Our question is: Does your institution code both the cerebral palsy and the developmental delay or is the delay considered integral to the CP and not coded?

Comments

  • Yes, we capture both. Our physicians are very good about documenting if delay is global so we capture F88 instead of R6250. If not specified as global and we have strong indicators to clarify for global delay from the documentation, we will clarify if delay is global or not.

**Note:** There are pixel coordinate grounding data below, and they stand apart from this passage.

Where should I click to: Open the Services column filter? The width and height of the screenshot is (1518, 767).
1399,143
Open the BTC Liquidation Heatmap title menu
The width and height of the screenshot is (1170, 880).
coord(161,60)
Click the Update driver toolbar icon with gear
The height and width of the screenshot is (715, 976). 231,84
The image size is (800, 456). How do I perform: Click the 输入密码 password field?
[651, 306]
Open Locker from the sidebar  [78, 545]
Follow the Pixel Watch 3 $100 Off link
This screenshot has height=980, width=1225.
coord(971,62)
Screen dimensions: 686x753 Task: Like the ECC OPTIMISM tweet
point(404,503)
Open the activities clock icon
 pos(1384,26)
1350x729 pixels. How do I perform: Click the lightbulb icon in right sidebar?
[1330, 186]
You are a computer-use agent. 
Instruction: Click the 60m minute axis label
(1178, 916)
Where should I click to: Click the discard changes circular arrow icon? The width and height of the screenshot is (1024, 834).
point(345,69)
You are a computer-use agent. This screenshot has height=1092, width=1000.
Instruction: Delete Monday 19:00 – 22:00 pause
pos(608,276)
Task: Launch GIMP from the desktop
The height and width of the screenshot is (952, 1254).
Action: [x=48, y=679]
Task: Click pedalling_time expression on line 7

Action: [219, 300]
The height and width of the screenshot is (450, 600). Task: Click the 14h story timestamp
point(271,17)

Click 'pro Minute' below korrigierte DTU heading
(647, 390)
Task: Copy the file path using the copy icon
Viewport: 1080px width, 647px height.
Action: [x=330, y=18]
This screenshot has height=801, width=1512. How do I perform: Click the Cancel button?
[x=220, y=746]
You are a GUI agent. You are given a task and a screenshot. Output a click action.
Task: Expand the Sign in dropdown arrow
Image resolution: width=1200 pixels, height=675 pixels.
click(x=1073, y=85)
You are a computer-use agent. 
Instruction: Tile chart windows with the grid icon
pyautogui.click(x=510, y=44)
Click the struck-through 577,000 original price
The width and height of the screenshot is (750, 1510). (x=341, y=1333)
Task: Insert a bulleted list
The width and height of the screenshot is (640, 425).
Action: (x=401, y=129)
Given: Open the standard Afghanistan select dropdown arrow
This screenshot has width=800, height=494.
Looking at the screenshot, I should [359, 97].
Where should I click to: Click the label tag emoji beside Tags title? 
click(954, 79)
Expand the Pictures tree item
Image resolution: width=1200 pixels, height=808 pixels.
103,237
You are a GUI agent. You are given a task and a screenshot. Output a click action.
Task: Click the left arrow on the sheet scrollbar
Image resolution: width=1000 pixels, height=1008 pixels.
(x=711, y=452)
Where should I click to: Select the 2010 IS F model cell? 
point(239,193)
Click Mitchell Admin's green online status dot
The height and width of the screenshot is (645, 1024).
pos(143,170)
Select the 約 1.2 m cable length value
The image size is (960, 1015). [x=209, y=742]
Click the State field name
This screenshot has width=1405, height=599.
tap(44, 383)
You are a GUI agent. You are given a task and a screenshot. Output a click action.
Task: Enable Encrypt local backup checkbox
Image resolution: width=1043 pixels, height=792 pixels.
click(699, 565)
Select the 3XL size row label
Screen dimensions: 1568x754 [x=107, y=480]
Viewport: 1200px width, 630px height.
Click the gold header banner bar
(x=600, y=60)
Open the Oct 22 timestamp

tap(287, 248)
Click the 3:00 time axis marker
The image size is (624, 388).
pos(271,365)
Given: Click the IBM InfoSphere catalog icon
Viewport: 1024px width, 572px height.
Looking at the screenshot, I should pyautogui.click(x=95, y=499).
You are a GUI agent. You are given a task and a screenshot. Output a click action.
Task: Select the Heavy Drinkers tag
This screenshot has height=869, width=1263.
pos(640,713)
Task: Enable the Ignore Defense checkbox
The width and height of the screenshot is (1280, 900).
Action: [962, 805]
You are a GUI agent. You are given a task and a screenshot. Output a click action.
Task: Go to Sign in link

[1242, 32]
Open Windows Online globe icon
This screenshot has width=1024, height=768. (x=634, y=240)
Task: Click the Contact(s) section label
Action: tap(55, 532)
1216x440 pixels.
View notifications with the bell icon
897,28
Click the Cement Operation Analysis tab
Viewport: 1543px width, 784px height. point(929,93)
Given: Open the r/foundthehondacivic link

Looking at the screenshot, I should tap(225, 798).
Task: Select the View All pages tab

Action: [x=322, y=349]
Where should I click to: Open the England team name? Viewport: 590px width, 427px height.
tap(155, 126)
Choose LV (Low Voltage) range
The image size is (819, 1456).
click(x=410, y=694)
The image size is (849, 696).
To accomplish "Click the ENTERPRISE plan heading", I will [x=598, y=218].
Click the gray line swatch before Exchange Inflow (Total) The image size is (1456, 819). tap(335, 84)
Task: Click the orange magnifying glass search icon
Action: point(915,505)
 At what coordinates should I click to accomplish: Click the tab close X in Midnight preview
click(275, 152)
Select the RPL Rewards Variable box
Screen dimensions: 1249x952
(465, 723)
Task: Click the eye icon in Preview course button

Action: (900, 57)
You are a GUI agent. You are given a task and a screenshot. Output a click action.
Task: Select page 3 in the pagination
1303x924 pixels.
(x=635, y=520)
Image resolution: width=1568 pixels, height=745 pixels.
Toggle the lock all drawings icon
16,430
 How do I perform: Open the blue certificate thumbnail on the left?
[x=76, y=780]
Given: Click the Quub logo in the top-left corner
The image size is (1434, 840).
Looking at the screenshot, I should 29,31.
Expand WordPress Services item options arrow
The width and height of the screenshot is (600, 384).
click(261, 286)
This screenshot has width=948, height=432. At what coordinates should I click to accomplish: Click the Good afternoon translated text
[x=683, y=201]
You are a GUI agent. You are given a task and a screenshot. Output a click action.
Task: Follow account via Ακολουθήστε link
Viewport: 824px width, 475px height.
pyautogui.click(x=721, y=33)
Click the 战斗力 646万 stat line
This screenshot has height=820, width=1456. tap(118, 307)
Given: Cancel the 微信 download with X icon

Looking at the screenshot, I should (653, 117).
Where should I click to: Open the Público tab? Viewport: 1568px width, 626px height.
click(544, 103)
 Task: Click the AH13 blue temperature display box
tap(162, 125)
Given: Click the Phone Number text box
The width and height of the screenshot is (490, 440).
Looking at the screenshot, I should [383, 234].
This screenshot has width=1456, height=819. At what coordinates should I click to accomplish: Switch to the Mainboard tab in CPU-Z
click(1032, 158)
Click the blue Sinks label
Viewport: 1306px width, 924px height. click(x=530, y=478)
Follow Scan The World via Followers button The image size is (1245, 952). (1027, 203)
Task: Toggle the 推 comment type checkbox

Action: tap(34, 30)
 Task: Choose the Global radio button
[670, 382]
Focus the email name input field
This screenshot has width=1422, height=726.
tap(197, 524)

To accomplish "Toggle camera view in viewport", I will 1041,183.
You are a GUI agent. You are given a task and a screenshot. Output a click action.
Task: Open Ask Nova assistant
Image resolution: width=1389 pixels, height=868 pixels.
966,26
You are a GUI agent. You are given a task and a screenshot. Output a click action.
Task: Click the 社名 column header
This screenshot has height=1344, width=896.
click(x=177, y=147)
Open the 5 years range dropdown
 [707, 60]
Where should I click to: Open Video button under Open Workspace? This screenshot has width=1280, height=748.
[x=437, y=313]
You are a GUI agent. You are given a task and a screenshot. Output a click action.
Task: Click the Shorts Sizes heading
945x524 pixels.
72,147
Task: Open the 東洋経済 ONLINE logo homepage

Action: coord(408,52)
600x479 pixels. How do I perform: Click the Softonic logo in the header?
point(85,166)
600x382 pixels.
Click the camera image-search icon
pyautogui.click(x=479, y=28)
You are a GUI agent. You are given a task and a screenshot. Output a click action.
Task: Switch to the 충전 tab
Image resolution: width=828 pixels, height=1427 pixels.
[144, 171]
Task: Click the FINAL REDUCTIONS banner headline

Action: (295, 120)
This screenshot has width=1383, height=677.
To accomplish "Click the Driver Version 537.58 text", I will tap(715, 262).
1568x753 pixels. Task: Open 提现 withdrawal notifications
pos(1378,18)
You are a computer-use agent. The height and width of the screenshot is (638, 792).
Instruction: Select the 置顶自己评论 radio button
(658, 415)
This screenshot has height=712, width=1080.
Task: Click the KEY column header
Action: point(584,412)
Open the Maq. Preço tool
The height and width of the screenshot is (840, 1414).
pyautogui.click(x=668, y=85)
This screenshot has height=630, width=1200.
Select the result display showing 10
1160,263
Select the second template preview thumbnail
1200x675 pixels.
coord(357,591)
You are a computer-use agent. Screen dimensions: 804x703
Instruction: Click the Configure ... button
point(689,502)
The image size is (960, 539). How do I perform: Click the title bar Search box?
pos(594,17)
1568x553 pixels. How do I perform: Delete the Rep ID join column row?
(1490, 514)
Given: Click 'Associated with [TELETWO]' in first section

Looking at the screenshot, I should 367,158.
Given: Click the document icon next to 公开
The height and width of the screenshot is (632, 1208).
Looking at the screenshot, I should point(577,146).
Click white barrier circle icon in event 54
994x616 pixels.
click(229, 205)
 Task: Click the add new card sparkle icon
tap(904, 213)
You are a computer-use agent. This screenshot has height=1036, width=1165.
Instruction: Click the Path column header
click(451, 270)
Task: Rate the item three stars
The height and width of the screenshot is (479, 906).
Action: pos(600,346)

    If documentation uses the outdated term "MRCP" (mental retardation cerebral palsy) or the newer "CPID" (cerebral palsy intellectual disability), we will clarify for degree of intellectual disability (may impact ROM in APR-DRG).
  • Jackie, when you seek to clarify degree of intellectual disability how do you differentiate the degree of delay within your query? Do your providers utilize IQ specifically or are there other criteria they use?
  • When clarifying for degree of intellectual disability, we ask if the degree can by clinically determined and offer choices of mild, moderate, severe, profound, unable to clinically determine or other. We do not clarify for degree of delay (there are no codes that differentiate degree of delay).

    We are usually only clarifying in cases that appear from the documentation to be severe or profound. It is very difficult to ascertain from documentation a mild or moderate degree and these usually do not impact the DRG. If there happens to be a specialist note or notation of IQ testing in the medical record, we may clarify for mild or moderate, but this is extremely rare.